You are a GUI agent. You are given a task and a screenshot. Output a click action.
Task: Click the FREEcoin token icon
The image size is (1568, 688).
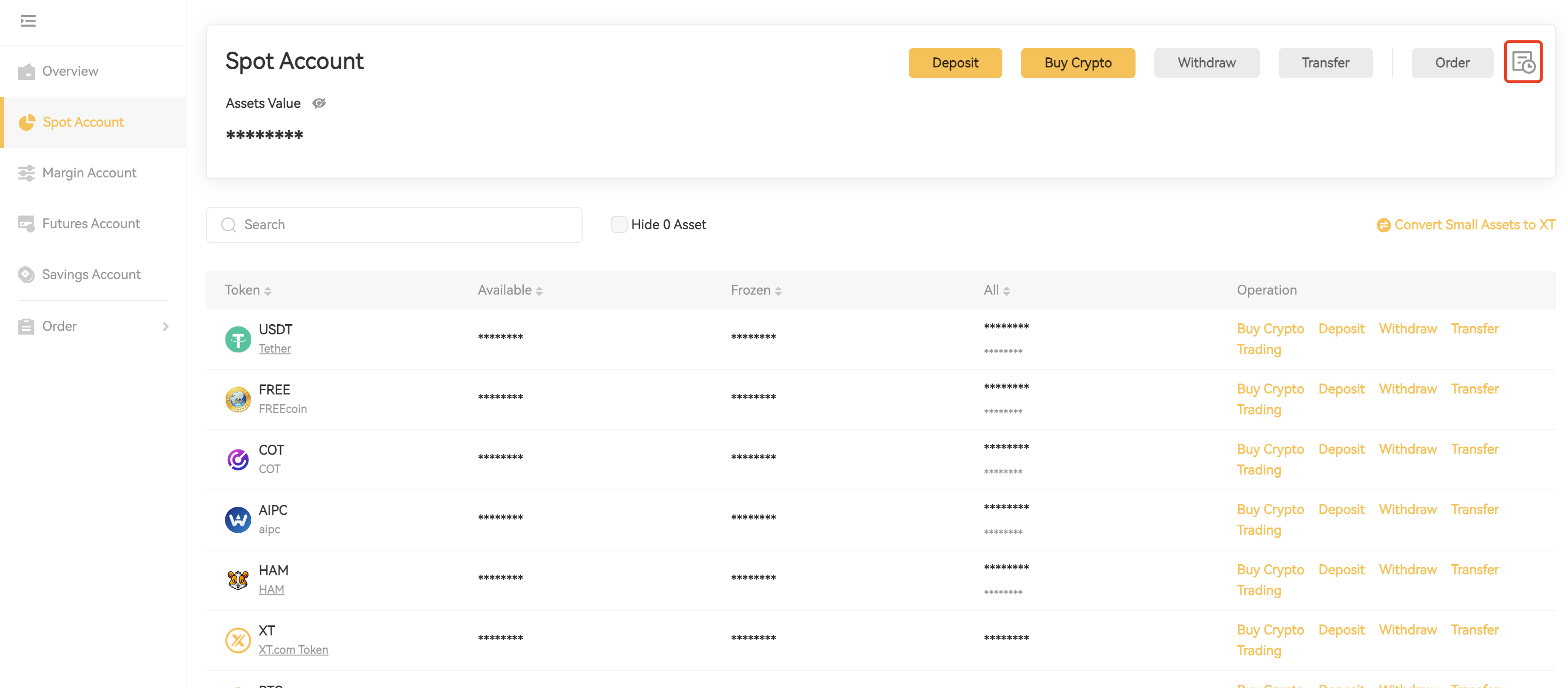point(238,400)
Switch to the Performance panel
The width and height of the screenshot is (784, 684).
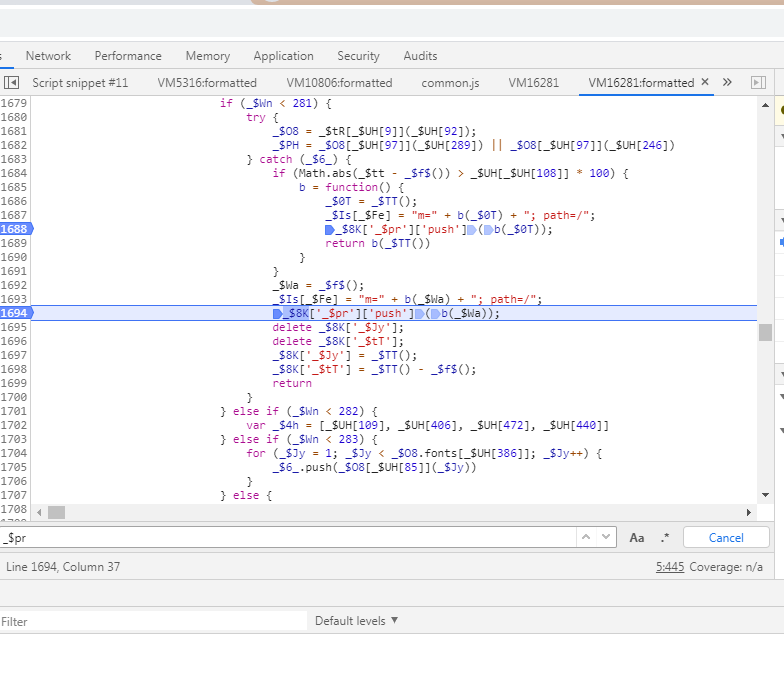click(128, 56)
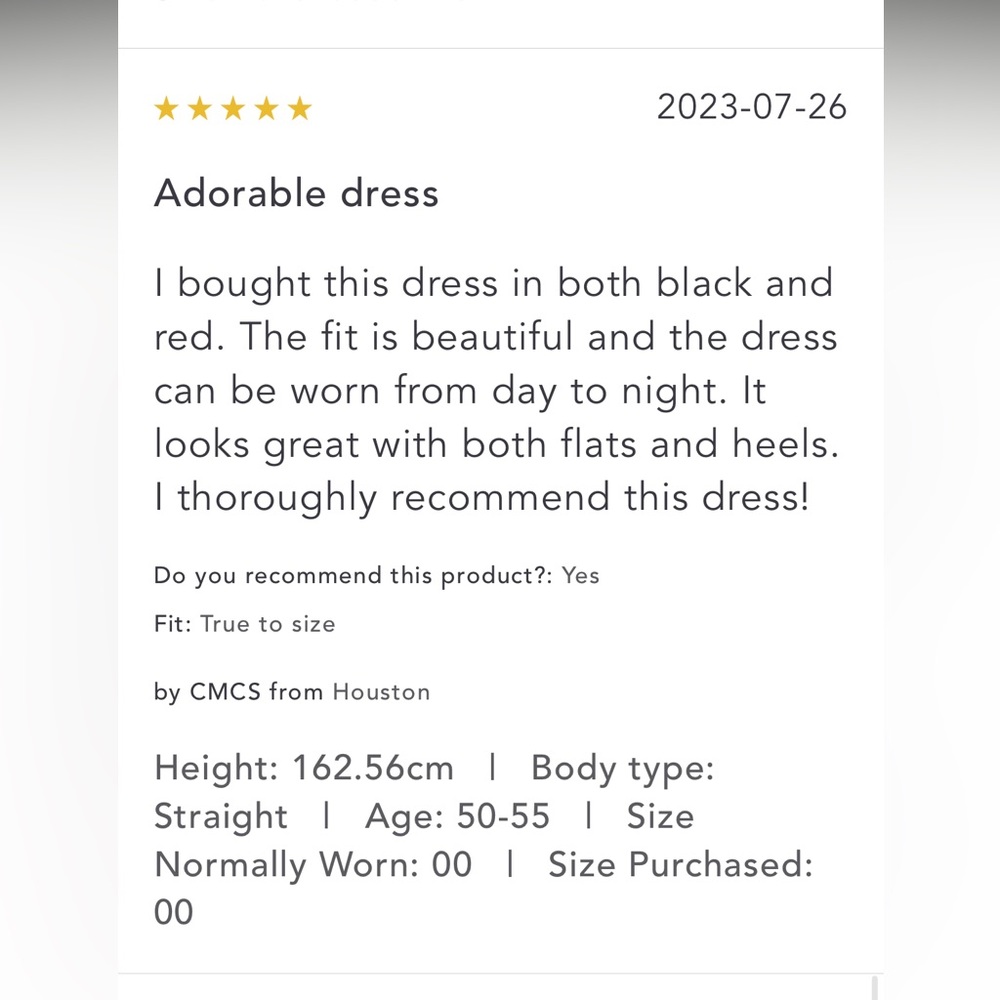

Required task | Edit the listing above so that every "screenshot" reads "screen capture", keeping everything else the same. Leave the pictures out of your answer.

Response to the task |
You are a GUI agent. You are given a task and a screen capture. Output a click action.
Task: Click the FREEcoin token icon
The image size is (1568, 688).
point(238,400)
Switch to the Performance panel
The width and height of the screen capture is (784, 684).
click(128, 56)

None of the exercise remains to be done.